# Getting 2 baby girl sugar gliders!



## andaroo (Nov 14, 2008)

They were out of pouch at the start of the month and just recently opened their eyes. :flrt:
They are the cutest little things! They are 1 regular morph and 1 white faced blonde morph. Can't wait to bring them home! I will upload some pics later!


----------



## PresqueVu (Jul 27, 2008)

bet you are counting the days! looking forward to pictures of your girlies


----------



## slimeysnail (Jan 29, 2009)

Omg a white faced blond? I wasnt aware there were any colour variations in the UK... pictures are a MUST !!!


----------



## TIMOTHY AND MATILDA (Oct 31, 2008)

Sounds amazing congratulations!!! you must think of some cute girly names :2thumb::2thumb:


----------



## Amalthea (Oct 2, 2007)

Are you sure about the "morphs"? There aren't any color variations in the UK and those that are will be from smuggled in adults from the mainland, I would think.


----------



## Stacey010884 (Mar 7, 2009)

I've seen a photo of a glider, colour variant, on a UK keeper/breeder site, but I don't know if that's one of theirs or not.
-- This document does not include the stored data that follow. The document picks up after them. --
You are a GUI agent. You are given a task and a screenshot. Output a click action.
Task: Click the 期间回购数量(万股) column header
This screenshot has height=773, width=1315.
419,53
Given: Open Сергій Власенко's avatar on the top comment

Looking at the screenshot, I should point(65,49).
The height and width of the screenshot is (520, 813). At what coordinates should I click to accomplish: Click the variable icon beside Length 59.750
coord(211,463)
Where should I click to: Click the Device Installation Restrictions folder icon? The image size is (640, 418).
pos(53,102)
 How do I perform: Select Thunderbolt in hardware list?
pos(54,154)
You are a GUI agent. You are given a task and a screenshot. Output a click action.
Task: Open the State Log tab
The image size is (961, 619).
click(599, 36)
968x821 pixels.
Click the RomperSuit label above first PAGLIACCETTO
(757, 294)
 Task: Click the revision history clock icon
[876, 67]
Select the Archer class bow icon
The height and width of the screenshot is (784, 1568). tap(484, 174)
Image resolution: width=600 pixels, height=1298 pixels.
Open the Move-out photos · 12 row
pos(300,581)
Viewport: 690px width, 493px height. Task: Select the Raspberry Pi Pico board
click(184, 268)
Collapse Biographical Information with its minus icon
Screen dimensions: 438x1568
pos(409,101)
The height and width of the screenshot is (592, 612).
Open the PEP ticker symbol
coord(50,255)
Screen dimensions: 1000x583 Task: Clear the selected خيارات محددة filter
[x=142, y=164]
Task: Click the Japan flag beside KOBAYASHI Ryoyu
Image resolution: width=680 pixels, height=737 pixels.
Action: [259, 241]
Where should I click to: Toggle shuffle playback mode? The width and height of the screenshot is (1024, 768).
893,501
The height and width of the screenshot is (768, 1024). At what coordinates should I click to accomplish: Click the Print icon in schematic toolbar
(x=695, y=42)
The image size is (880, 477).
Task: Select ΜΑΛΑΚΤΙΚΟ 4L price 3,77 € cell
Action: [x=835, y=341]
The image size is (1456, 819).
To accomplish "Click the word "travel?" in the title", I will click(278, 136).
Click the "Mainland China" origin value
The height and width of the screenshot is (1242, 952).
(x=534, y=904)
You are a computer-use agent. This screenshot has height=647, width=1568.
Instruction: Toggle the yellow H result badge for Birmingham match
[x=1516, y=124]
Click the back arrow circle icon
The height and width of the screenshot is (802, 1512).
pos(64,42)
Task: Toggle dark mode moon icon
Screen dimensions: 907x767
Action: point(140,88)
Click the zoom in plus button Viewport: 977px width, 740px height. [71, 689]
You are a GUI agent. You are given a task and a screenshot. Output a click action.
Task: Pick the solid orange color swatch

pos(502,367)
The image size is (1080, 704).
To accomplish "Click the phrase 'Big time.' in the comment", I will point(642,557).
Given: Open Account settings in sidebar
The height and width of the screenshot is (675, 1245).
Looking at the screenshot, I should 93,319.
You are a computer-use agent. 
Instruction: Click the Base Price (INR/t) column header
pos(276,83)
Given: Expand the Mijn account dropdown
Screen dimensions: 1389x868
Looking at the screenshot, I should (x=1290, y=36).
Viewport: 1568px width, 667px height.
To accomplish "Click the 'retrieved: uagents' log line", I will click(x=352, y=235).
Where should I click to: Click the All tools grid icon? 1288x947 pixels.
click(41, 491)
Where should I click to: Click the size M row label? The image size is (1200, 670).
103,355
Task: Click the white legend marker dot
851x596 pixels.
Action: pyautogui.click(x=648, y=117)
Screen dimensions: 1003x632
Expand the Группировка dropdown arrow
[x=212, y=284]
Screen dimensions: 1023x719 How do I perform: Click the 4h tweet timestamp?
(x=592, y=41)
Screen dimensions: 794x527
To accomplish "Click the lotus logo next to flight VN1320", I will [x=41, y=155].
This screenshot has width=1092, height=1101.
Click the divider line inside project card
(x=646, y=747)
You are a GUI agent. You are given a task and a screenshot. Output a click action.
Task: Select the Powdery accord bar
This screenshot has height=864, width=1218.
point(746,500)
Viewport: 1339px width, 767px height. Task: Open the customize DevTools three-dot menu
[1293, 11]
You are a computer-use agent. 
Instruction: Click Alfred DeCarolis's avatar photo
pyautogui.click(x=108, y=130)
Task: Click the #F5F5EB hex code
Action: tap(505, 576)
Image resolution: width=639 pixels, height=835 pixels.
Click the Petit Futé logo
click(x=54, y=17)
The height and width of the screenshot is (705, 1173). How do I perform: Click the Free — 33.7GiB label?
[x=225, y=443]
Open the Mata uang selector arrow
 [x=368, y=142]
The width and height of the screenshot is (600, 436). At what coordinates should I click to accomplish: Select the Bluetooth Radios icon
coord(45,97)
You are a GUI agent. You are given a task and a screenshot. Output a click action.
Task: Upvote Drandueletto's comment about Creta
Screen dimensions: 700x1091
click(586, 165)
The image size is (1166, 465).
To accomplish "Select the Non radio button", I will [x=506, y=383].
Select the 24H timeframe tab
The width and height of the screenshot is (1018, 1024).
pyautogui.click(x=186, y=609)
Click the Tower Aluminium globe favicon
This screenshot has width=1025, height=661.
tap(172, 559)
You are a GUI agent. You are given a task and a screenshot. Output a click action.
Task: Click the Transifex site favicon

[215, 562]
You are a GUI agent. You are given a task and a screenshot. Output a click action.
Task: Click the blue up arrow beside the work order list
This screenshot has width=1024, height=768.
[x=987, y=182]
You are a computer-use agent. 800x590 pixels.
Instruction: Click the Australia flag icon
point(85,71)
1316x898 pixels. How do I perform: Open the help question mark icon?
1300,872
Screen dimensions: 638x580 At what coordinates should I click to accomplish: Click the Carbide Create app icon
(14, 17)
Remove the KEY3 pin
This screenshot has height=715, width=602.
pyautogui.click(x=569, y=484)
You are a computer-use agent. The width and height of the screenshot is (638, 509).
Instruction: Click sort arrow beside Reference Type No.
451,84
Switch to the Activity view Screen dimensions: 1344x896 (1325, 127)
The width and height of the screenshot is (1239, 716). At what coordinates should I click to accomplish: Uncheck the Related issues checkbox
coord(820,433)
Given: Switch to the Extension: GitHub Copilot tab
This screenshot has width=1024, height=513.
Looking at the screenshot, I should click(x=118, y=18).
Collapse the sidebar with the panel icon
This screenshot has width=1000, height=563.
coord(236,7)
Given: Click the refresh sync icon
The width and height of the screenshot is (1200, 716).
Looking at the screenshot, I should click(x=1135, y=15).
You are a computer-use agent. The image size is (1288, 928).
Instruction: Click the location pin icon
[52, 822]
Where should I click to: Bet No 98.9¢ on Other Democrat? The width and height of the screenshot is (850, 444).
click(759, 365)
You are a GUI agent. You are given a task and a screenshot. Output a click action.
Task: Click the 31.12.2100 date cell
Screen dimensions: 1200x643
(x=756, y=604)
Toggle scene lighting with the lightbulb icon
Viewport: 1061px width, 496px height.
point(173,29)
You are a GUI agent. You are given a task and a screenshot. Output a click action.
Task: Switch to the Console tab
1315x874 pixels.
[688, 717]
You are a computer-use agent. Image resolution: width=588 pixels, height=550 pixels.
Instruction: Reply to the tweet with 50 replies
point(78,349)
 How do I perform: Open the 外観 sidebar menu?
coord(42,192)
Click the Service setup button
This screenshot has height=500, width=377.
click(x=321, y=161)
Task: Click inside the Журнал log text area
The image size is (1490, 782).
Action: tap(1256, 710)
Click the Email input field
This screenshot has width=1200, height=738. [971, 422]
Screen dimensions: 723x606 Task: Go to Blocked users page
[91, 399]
A great deal of variety in the states but not really here. "morph" or not, gliders are beautiful animals! Absolutely adorable, even when chewing your hand or shredding you with their claws! haha. :flrt:


----------



## manda88 (Nov 27, 2009)

Amalthea said:


> Are you sure about the "morphs"? There aren't any color variations in the UK and those that are will be from smuggled in adults from the mainland, I would think.


These gliders are in Canada, which is where the OP will be living when he gets them : victory:
(I hope you don't mind me mentioning this, Andy! Just thought I'd explain <3)
They're so beautiful, I absolutely love sugar gliders :flrt:


----------



## glidergirl (Nov 27, 2006)

The lengths people will go to to get coloured gliders! Lol! 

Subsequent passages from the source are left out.